I have often said that it’s not a romantic partner’s job to make you happy — it’s your job to make yourself happy.

I still fundamentally believe this to be true, so when I recently became confused about my sense of happiness within my own marriage — the first thing I did was look in the mirror.

What I saw was a woman who felt like she was not only disillusioned— but who felt boring. I was feeling as if I was drifting away into irrelevance and growing steadily fatigued by the things in my life — including my marriage.

The burning question for me was whether this malaise was actually to do with my marriage or if I was having some sort of existential crisis.

When people reach middle age they often come to a crossroads of sorts where they may wonder who the hell they are, why they are here and how they got here in the first place.

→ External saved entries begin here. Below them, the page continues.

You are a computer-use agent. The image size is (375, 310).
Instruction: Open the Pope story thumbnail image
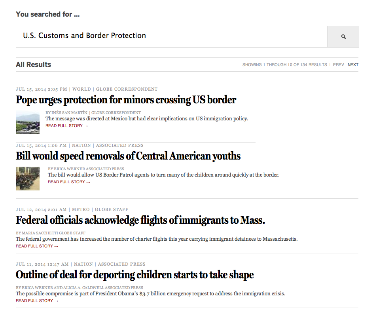(28, 122)

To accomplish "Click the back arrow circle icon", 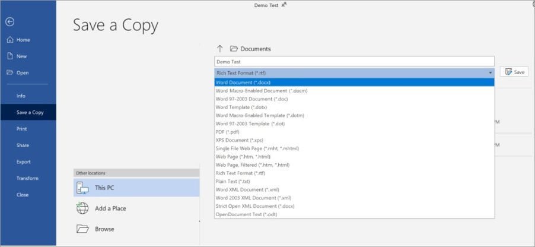I will click(9, 22).
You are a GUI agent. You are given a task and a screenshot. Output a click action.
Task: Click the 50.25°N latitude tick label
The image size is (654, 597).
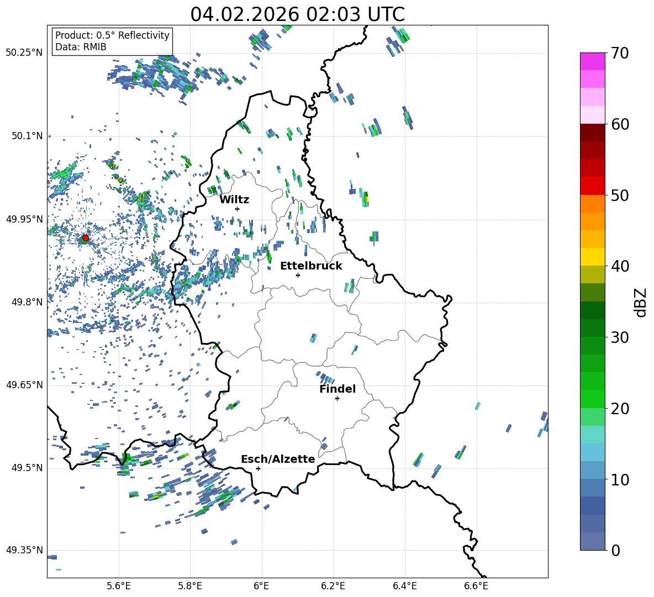click(24, 53)
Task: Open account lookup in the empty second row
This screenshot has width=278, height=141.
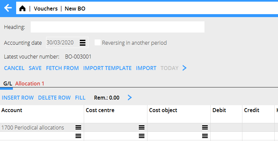Action: (x=78, y=135)
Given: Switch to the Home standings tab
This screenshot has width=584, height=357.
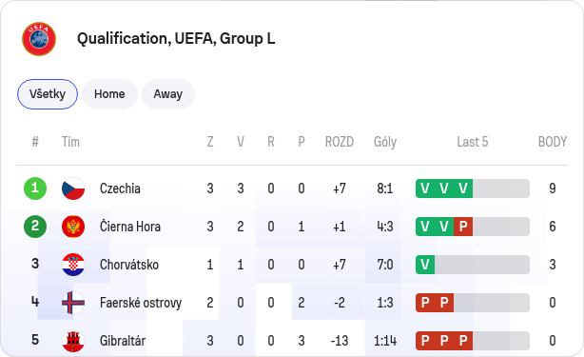Looking at the screenshot, I should click(x=109, y=94).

When I pondered my marriage, I knew that I had every slice of goodness needed to make that pie whole. All of the ingredients were baked in with loving care and there really wasn’t much to complain about.

However, as solid as my marriage was, I still felt dull inside. I didn’t feel exciting. I didn’t feel glamorous. I didn’t feel particularly inspired by anything going on around me.

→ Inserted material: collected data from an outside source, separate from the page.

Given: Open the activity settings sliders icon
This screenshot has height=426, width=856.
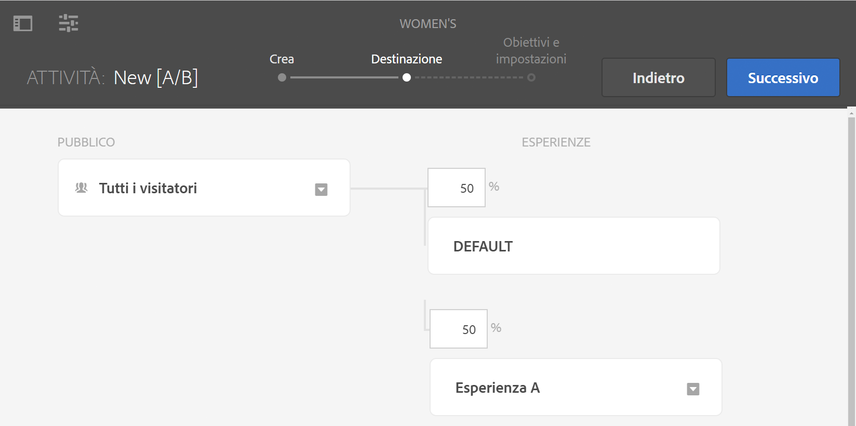Looking at the screenshot, I should pos(69,23).
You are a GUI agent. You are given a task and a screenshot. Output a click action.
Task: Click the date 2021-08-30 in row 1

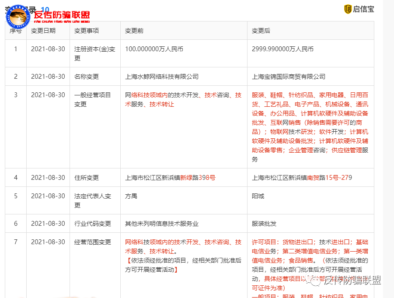point(48,49)
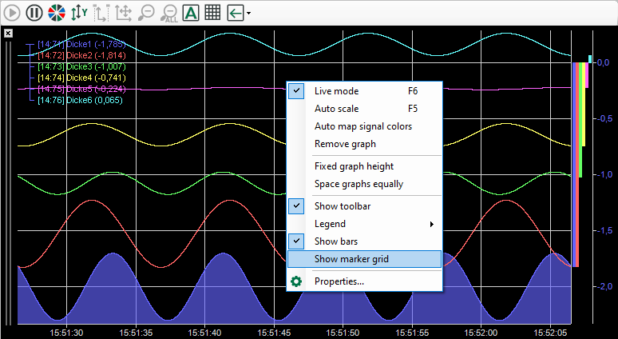Click the green 'A' text icon
Screen dimensions: 618x339
[x=191, y=13]
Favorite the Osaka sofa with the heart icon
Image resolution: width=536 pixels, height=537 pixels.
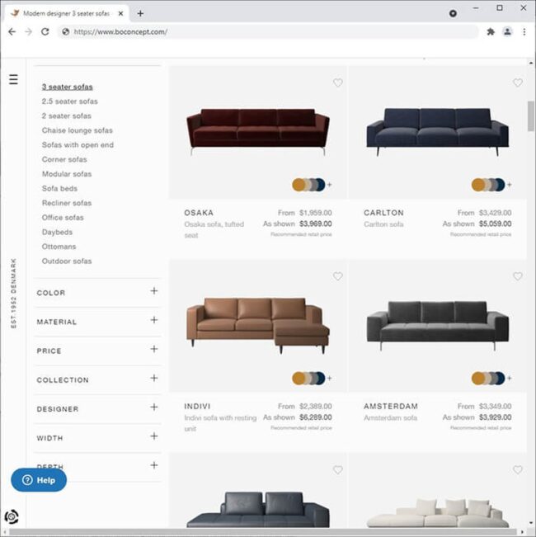coord(337,83)
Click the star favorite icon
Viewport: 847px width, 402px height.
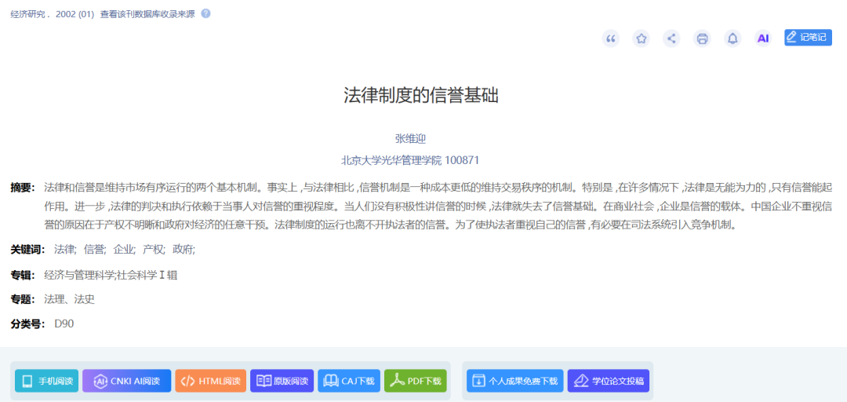point(641,38)
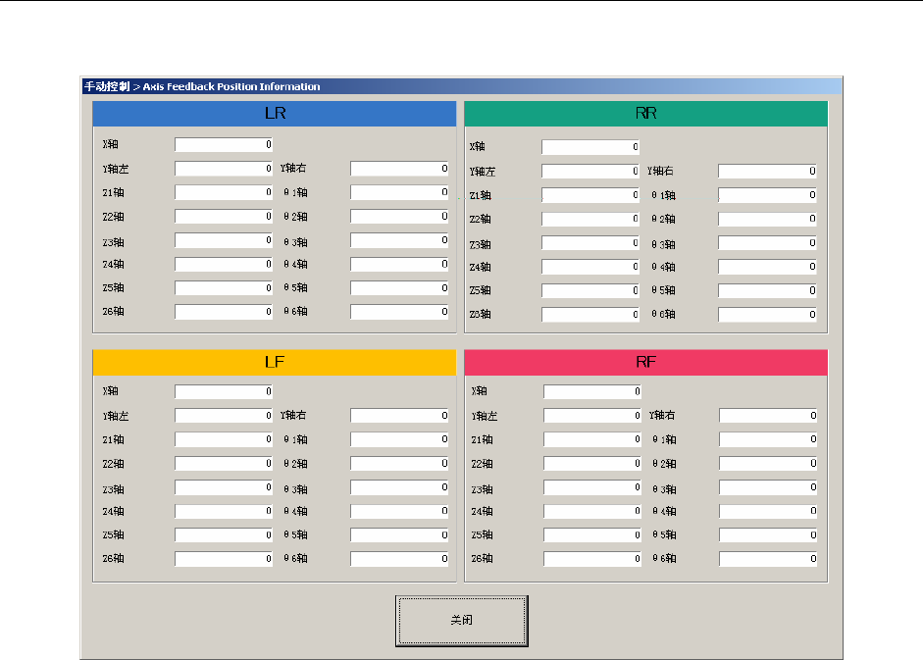Select the RR Y轴左 input box
This screenshot has width=923, height=660.
tap(590, 172)
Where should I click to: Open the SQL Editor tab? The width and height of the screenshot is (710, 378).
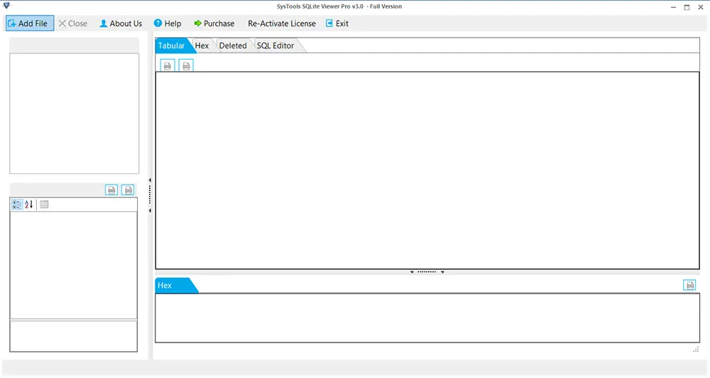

My world felt absolutely colorless even though I had all the paints and brushes a person could want or need to paint it.

My husband worried that my lackluster state was a failure on his part — that there must be something he could do to rejuvenate our relationship. Was it a lack of attention? Was it the sex? Did we need another vacation? Was I not in love with him anymore?

He immediately wanted to ‘fix’ this situation.

However, there was nothing my husband could actively do to fix this problem. The solution was laying somewhere inside of me beneath many deep layers. I had to peel those layers away on my own to find the truth in my discouraging outlook.

The truth was that I felt more like an old machine with squeaky parts that were growing weary rather than a full-blooded, passionate woman.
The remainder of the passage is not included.